植田日因(淳明)
沖縄の仏立寺がホームページを開設し登録するということであるので、仏立寺建立当時のことを思い起こし、記してみる。
昭和29年、私は鹿児島から沖縄を訪れた。当時は1200トン級の船が就航していた。鹿児島の錦江湾内から外洋に出ると、途端に揺れ出すという代物である、船酔いで吐きながら沖縄那覇港に着いた。
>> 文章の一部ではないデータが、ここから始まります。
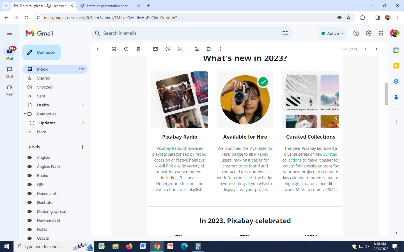Archive the open email

114,49
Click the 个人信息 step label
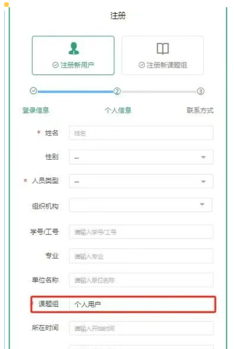This screenshot has height=349, width=234. [118, 110]
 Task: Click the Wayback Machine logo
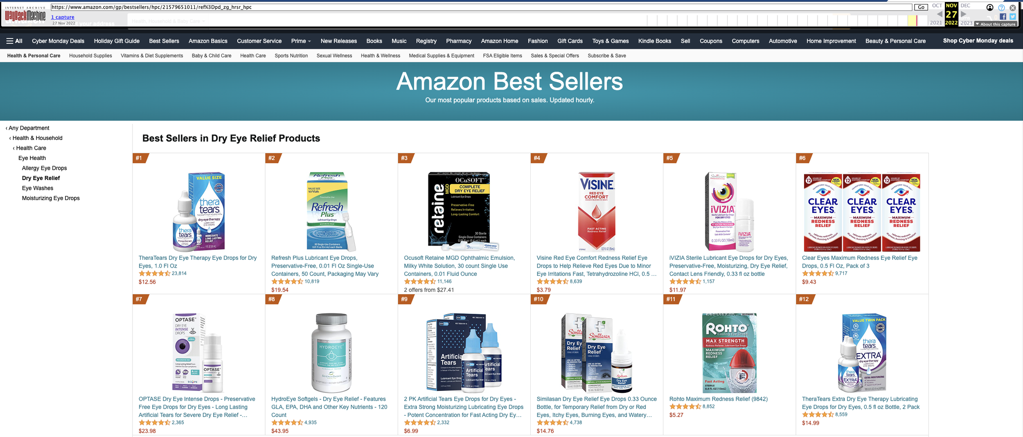[x=25, y=16]
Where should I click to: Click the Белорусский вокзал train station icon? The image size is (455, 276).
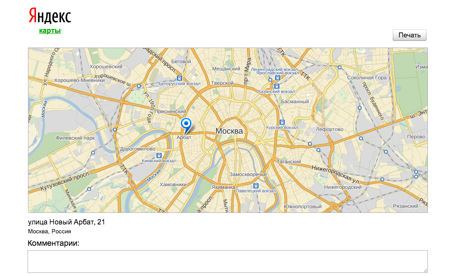179,77
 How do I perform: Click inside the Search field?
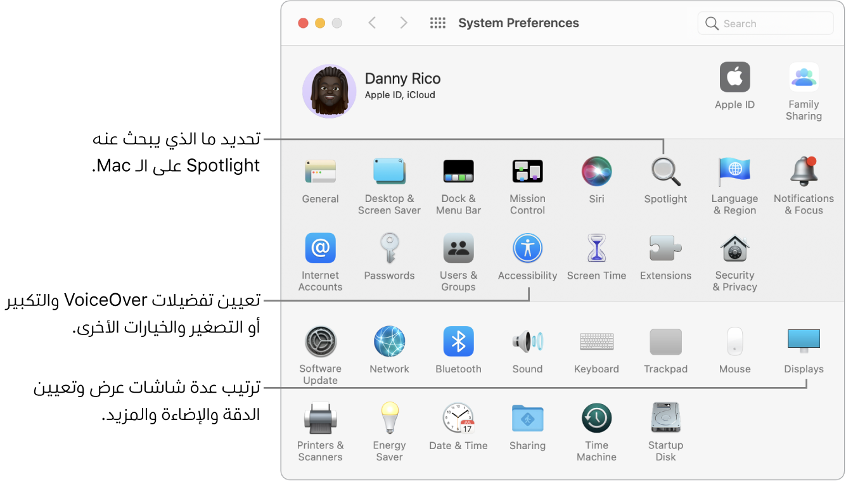765,23
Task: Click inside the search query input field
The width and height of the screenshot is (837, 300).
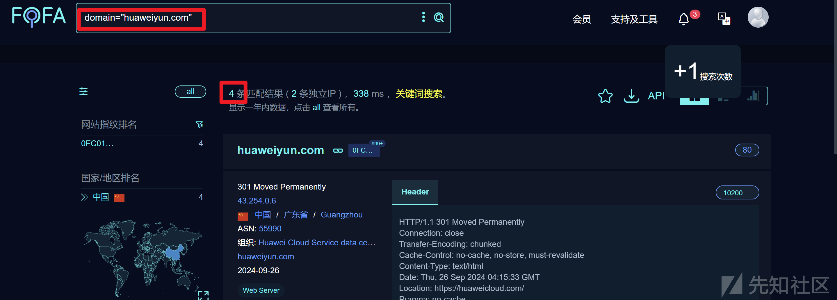Action: [292, 18]
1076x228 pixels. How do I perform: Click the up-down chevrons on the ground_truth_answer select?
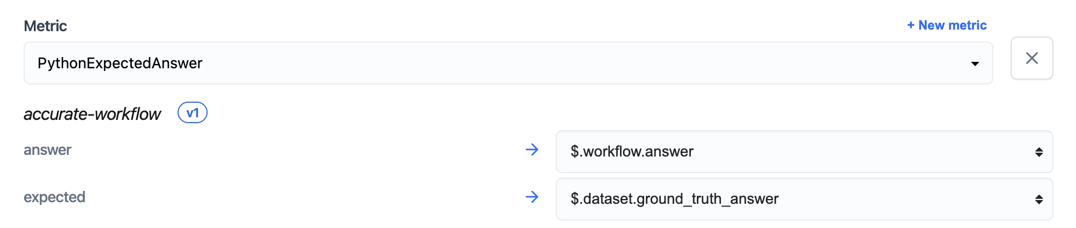[1038, 200]
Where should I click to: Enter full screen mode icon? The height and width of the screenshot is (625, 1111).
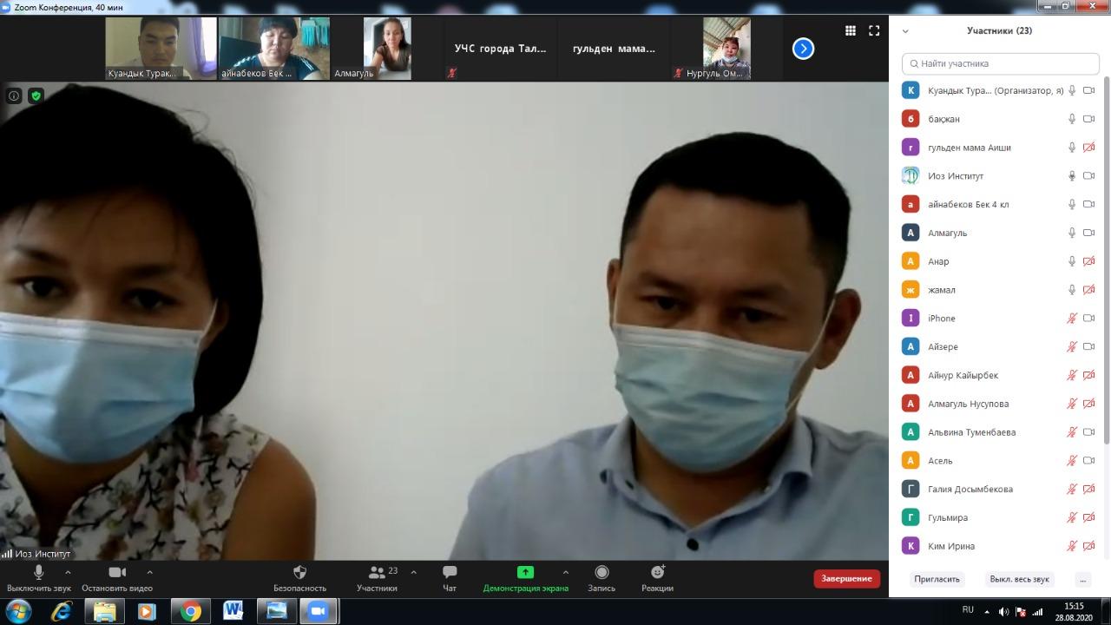pyautogui.click(x=874, y=30)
沖合いの船から見える島の景色は、海辺は水面下の珊瑚礁で七色に彩られ、陸には赤瓦の家々が密集し、紺碧の空とコントラストをなして、その見事な自然の造型には、ただただ見取れたとしか言いようがなかった。
陸に上がれば、アメリカ軍政下の基地経済のにぎわいであろう、那覇市中央の商店街は少しの間口でもと隣と突っ張りあうように店を張り、道路挟んだ空き地には、それぞれ手製の沖縄そば、ゆし豆腐を竹ザルに山盛りにして、莚にあぐらをかいた婆さん連がずらりと密着し並んで、それぞれ売り声の叫びをあげ熱気溢れる市場が、人々の自然な集まりの場として作られていた。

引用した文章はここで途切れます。